» Selected text
# Visualize and Compare Activation Functions

We'll train a **simple MLP** on **MNIST** using **Sigmoid**, **Tanh**, and **ReLU**.  
We’ll compare:
- Training speed (epochs to reach ~95% val accuracy)
- Final accuracy
- Gradient flow (via histogram of gradients)

> **Minimal & Fast** – uses Keras, small network, early stopping.

In [1]:
# Import libraries
import numpy as np
import matplotlib.pyplot as plt
import tensorflow as tf
from tensorflow import keras
from tensorflow.keras import layers
import seaborn as sns

# Set seed for reproducibility
tf.random.set_seed(42)
np.random.seed(42)

# Load MNIST
(x_train, y_train), (x_test, y_test) = keras.datasets.mnist.load_data()
x_train = x_train.reshape(-1, 28*28).astype("float32") / 255.0
x_test = x_test.reshape(-1, 28*28).astype("float32") / 255.0

# One-hot encode labels
y_train = keras.utils.to_categorical(y_train, 10)

» Things to do
1 - Answer these questions using the notebook on activation functions:
(a) Which three activation functions does it train the network with?
(b) What value is used for the random seed?
(c) What number are the pixel values divided by after reshaping?
2 - In the notebook on activation functions, retype the stretch from "# Set seed for" through "y_train = keras.utils.to_categorical(y_train, 10)", keeping every character the same.
The items after this point come from a separate source.

» Data excerpts
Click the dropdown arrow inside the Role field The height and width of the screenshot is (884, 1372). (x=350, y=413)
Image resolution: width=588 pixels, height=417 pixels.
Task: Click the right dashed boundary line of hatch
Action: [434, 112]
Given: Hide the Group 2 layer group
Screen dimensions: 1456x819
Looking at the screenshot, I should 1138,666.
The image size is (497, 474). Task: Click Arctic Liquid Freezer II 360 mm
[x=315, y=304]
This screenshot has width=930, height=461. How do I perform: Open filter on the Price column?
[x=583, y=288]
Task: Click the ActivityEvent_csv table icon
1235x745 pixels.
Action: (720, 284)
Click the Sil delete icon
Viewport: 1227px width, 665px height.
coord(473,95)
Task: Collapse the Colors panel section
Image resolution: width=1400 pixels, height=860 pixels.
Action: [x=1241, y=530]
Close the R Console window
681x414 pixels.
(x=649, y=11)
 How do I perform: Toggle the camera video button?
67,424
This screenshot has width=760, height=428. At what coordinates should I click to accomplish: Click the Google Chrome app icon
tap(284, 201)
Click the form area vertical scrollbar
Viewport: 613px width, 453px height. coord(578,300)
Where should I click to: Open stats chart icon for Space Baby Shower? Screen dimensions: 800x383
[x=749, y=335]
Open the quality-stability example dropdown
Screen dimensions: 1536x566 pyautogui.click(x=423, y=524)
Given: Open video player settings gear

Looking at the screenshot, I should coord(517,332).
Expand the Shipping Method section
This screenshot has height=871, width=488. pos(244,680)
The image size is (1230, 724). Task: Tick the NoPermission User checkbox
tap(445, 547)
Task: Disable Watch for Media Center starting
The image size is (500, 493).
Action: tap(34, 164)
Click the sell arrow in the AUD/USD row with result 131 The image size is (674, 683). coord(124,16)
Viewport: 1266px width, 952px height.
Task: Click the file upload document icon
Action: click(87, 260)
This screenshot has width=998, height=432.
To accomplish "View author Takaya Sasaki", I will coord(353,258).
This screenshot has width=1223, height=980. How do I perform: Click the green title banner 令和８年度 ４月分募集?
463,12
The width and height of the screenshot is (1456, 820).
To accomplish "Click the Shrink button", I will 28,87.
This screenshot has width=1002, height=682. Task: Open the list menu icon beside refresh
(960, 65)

» Solutions below
1 -
(a) Sigmoid, Tanh, and ReLU.
(b) 42.
(c) 255.0.

2 -
# Set seed for reproducibility
tf.random.set_seed(42)
np.random.seed(42)

# Load MNIST
(x_train, y_train), (x_test, y_test) = keras.datasets.mnist.load_data()
x_train = x_train.reshape(-1, 28*28).astype("float32") / 255.0
x_test = x_test.reshape(-1, 28*28).astype("float32") / 255.0

# One-hot encode labels
y_train = keras.utils.to_categorical(y_train, 10)